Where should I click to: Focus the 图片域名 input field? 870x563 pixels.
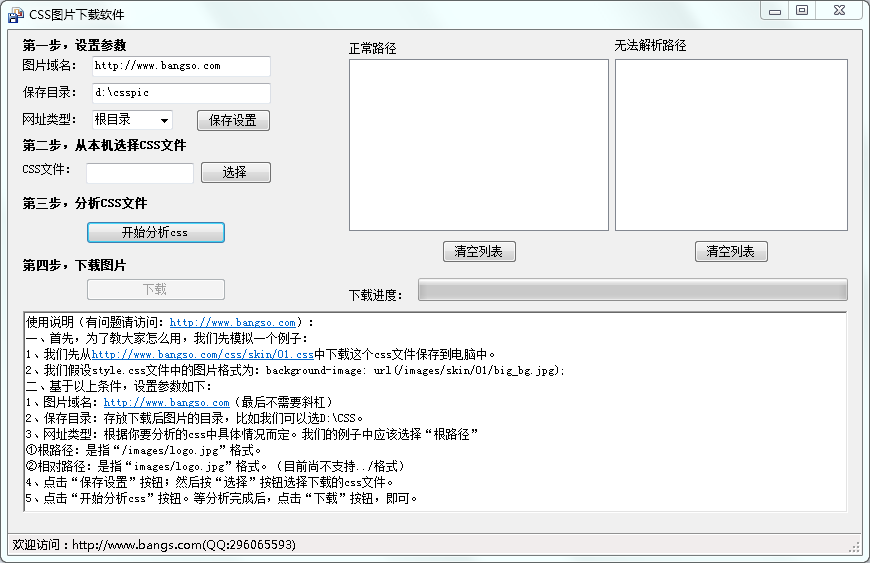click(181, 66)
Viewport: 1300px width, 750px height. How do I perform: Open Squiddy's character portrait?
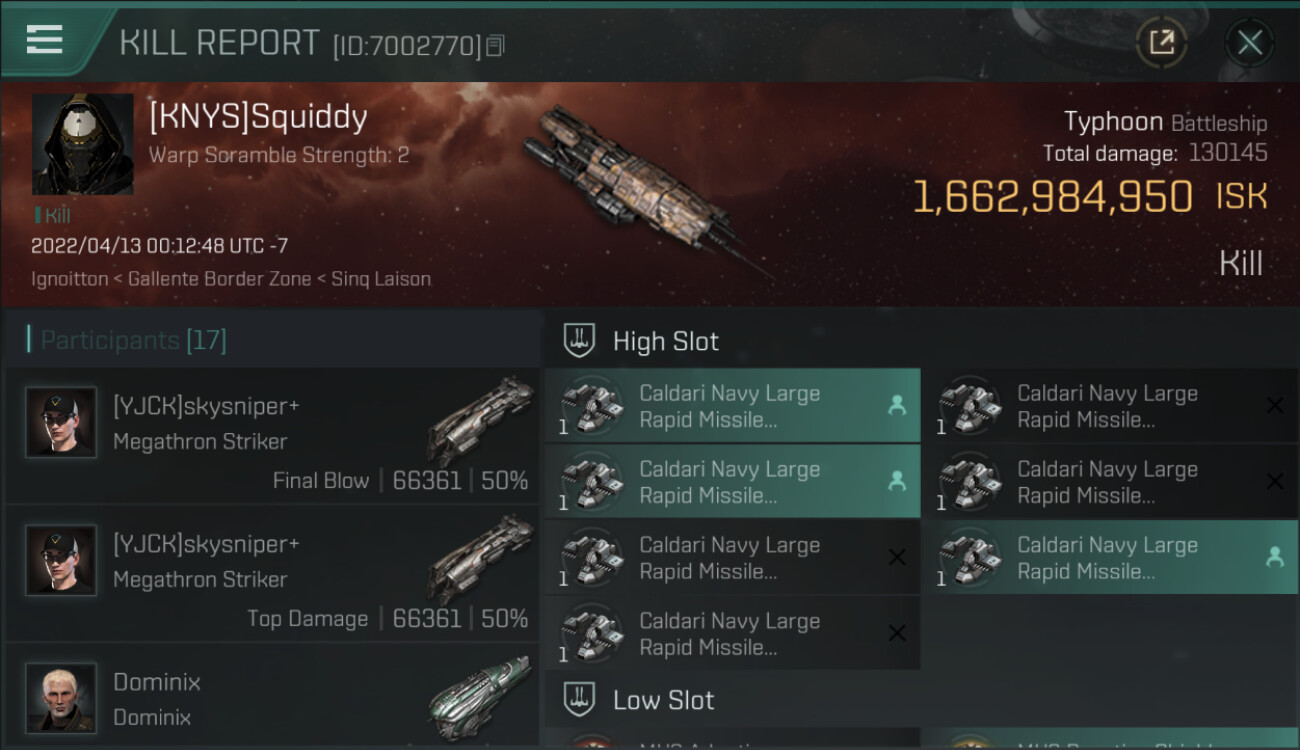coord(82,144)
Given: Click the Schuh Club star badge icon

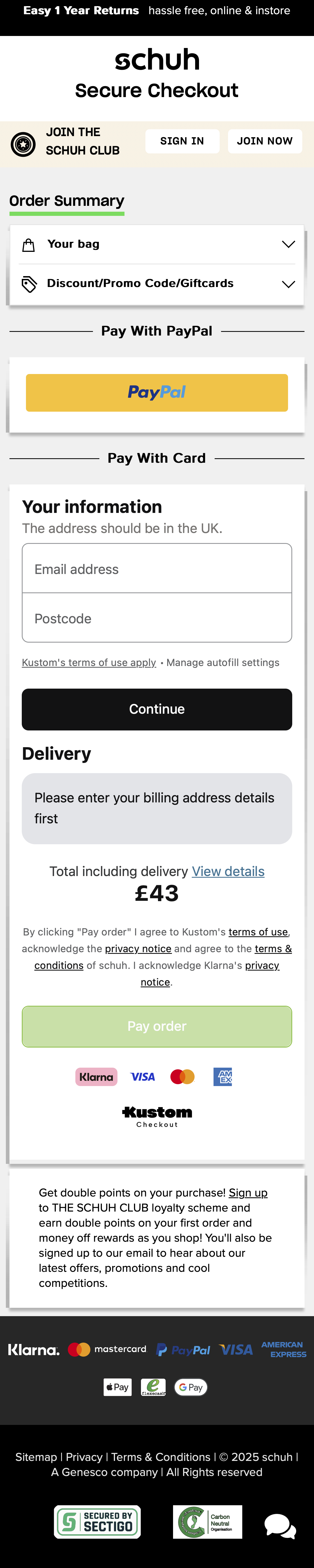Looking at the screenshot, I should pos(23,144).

***

■ ASSIGNED TASK ■
Return every entry from the listing above exactly as it stands, leaving out any picture.

■ EXERCISE RESULT ■
Where should I click to: Focus the 图片域名 input field? 870x563 pixels.
click(181, 66)
Viewport: 1300px width, 750px height. How do I perform: Open Squiddy's character portrait?
coord(82,144)
Given: Click the Schuh Club star badge icon

Looking at the screenshot, I should pos(23,144).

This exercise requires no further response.